IN OTHER WORDS: Atrocity

When a suicide bomber sent to Tel Aviv by the Iranian-backed terrorist group Islamic Jihad detonated a bomb at a crowded restaurant on April 17, an Israeli woman was torn apart in front of her two young daughters and husband. The abstractions of Mideast power politics must not be allowed to obscure the suffering of the innocent in such an atrocity.

It is in the nature of a vendetta that both sides try to justify as retaliation the acts that otherwise would stand as sheer murder. Whether innocent civilians are murdered by states, by their proxies, or by stateless terrorist groups, the threat is the same. The murders rip away at the civilised conventions that protect the innocent.

The crime must be denounced. Those who boasted of the crime or rationalised it as resistance to Israeli aggression — as did Islamic Jihad, the Hamas and Iran — must also be denounced as murderers or accessories to murder.
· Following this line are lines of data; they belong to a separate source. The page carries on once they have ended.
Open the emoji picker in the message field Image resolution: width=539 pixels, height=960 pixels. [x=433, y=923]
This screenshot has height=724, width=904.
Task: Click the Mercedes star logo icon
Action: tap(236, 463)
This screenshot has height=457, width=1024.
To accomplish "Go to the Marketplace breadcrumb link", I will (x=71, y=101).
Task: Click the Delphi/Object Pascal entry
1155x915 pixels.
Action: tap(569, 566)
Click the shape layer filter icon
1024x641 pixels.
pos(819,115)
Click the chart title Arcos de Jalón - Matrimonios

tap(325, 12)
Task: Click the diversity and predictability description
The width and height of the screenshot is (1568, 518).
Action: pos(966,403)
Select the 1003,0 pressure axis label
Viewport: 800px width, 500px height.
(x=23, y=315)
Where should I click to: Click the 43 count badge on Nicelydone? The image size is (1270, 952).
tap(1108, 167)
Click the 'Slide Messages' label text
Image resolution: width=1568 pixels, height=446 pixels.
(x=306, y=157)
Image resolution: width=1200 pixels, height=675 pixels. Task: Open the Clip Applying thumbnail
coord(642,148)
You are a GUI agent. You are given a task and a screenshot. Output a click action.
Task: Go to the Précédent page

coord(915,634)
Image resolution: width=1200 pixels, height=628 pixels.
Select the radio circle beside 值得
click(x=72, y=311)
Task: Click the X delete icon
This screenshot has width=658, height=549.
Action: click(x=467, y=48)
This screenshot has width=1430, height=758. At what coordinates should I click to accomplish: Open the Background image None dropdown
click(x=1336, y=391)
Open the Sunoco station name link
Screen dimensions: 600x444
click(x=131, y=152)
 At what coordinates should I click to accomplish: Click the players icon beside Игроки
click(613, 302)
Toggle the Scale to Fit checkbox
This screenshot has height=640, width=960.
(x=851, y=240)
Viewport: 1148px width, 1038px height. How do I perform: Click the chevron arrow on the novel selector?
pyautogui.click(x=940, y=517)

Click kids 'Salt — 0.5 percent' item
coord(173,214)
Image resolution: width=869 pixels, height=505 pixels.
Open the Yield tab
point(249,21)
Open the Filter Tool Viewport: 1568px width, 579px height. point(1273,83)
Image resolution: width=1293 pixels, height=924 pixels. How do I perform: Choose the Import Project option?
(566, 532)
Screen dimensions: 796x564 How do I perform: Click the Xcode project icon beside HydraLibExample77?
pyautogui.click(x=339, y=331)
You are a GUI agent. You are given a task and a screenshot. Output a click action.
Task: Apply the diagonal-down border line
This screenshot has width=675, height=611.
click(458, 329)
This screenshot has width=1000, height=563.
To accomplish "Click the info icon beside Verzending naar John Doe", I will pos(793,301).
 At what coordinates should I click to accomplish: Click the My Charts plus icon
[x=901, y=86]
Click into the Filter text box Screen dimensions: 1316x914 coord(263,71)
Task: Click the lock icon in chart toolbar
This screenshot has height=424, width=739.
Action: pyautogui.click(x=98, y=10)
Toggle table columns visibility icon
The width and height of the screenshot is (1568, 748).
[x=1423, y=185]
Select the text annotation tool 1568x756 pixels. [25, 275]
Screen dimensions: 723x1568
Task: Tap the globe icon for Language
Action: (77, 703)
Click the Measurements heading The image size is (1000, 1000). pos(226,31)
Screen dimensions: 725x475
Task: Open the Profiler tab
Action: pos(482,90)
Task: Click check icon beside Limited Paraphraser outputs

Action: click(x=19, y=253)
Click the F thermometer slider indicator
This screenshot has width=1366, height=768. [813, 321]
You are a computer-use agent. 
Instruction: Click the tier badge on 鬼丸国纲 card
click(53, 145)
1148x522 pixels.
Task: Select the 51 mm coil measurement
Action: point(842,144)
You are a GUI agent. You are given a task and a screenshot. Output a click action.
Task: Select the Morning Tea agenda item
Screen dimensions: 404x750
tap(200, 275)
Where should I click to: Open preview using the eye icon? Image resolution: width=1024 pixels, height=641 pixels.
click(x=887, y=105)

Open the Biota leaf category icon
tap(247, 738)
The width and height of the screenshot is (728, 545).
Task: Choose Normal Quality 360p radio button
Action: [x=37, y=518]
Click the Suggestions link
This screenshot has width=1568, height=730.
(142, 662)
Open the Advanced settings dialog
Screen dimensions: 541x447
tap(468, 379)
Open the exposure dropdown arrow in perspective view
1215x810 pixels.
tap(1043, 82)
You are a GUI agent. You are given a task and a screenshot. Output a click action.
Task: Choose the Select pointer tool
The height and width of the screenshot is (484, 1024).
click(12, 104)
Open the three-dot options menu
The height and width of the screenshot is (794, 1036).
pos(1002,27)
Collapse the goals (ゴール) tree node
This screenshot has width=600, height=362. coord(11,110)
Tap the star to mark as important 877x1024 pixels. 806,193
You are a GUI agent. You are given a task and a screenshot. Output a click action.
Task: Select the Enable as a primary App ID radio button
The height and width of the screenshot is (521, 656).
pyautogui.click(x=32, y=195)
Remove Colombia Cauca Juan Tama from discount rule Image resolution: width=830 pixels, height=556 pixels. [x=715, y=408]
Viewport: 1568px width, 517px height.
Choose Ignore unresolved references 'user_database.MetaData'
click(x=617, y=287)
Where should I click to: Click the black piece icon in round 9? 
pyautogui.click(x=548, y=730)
The only way to prevent a descent into the inferno of a vendetta is to pursue a negotiated peace agreement between Israel and the Palestinians. Large majorities of both Palestinians

and Israelis tell pollsters they want a negotiated two-state solution to their conflict. If there is no progress toward a negotiated peace, there will be regression toward the barbarism of the vendetta.